In the first iteration, I hacked many long hours on my C64, the school's Apple ][e machines and whatever else I could get my hands on. It was a given, at that time, that one spent quite a while basically poking the innards of your machine with a virtual stick. This produced variety of results, most of which were rather boring. But the occasional "spark" of meaningful response what enough fuel to maintain motivation. Luckily none of my sparks actually involved sparks or releasing the magic smoke from the hardware. Perhaps I didn't try hard enough?
Now in my second iteration, I have to make things work in a way that supports a family and maintains my interest without completely monopolizing my time. I think this means picking out little projects and experiments that can be done in a weekend afternoon -- things that are interesting, intellectually stimulating and scratch my particular itches. And those itches seem, more and more, to hearken back to the stick poking of the first iteration. Now, since I have to actually get meaningful work done on my machines, and maintain an environment where my family can do things like write school papers and get email, I can't just start poking values into memory and the like. The cost of breaking things is too high. Thankfully, the world is full of virtualization choices....
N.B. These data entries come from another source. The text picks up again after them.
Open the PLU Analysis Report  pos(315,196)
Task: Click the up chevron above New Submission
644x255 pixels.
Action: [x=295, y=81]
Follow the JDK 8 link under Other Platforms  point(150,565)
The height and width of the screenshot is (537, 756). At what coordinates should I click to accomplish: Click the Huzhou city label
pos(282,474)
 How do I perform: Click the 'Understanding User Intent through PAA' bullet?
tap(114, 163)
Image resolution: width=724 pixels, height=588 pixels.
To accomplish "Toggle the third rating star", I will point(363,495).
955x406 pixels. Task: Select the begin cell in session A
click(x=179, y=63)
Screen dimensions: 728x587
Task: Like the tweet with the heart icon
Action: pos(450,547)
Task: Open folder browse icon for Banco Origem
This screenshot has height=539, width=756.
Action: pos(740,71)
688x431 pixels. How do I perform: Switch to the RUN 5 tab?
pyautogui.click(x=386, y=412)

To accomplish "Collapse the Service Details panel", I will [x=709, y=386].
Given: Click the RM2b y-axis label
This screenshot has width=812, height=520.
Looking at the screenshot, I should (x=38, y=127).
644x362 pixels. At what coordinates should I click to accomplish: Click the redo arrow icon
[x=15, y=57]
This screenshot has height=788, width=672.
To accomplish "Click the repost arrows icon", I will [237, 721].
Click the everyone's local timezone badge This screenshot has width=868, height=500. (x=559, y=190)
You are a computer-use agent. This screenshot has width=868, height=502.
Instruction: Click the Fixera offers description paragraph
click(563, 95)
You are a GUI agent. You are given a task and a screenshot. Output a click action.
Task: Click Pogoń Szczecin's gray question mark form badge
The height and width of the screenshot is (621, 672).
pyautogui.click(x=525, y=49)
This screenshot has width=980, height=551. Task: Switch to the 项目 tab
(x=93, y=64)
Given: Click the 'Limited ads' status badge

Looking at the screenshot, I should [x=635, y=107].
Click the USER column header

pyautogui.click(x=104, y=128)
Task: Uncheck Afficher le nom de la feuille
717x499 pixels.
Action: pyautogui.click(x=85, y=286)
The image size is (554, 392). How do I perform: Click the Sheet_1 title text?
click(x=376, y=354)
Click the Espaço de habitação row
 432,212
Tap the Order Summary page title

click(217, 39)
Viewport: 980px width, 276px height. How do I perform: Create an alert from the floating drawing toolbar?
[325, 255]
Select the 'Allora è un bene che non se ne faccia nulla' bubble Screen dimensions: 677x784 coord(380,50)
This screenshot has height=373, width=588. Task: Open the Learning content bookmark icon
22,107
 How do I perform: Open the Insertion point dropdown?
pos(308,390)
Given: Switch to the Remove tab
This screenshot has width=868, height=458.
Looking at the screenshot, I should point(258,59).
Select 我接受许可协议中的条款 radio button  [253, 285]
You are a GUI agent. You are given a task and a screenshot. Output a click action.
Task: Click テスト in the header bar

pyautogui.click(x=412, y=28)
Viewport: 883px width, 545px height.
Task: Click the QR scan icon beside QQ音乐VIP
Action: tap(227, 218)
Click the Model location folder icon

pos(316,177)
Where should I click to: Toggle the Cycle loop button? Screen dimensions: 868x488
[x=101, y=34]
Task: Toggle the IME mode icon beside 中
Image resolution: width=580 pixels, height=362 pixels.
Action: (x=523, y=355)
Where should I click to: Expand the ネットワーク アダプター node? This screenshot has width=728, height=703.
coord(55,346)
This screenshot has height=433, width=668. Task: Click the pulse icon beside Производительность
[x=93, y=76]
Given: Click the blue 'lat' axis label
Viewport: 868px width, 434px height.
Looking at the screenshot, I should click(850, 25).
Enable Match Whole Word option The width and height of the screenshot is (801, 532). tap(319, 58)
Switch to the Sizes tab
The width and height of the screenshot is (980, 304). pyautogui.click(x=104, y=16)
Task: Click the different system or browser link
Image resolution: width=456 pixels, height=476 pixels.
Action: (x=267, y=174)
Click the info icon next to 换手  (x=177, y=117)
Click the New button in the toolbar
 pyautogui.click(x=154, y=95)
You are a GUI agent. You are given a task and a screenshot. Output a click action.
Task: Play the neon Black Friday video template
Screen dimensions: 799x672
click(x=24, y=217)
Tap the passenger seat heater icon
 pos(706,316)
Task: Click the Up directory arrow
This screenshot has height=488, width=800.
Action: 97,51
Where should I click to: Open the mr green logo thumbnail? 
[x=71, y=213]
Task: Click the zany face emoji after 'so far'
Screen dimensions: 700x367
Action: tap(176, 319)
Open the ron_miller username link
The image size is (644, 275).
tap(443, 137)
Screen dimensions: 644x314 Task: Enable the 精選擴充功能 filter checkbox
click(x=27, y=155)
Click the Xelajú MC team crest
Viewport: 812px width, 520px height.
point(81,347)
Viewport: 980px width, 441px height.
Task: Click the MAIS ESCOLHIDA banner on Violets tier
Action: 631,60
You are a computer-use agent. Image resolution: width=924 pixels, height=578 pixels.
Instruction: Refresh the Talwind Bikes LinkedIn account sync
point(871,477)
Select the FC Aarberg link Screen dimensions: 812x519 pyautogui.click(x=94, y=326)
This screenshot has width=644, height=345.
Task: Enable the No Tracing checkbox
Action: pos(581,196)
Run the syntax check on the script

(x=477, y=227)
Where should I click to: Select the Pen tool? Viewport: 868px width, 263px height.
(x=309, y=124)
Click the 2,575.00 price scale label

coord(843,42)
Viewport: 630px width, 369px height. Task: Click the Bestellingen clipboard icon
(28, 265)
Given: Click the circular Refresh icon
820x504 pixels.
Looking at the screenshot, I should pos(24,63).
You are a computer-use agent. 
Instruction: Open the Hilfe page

My current interests are bootstrapping, both of languages and computing environments (arguably, very much the same thing). In my undergrad automata class we played with a Universal Turing Machine. This machine behaved, initially, in a way that is very similar to the boot sector of an x86 machine -- it performed a couple of initialization instructions and then jumped over some intervening data to get to the real program to run. The typical DOS-style boot sector does a similar thing -- initializes a few things and then (hand-wavey) jumps into the real program. This realization really struck me and has intrigued me for years. So, the idea is to play with bootstrapping a computing environment from just about nothing. How close to nothing? I think starting at the boot sector is good enough. I suppose I could mess around with writing a BIOS, but that might be too minimal.
There's quite a lot of material on bootstrapping your way into various languages, particularly Scheme and Forth. I played with Forth back in the '80s, thought it was pretty cool, but never really learned it. However, it seems ideal for bootstrapping. Apparently, just a few lines of assembler will get enough of a minimal Forth to allow building up a system gradually. So here is a rough sketch of a plan:
- Build some kind of boot sector code with just enough to allow me to enter machine instructions and then jump to them -- sure to lead to bad results :)
- Use that boot sector to boot a VM and then start hacking. Ideally the next step is to write enough code to allow saving machine state to disk. This will enable me to increment my way to something more useful over multiple sessions. Part of this step is probably rewriting the boot sector to automagically reload the saved machine state -- a basic kernel image.
- Start building up enough environment to get something Forth-like and from there we're off and running!
I'm not positive how this will play out, and whether I will even actually start it, but it sounds good for now. :)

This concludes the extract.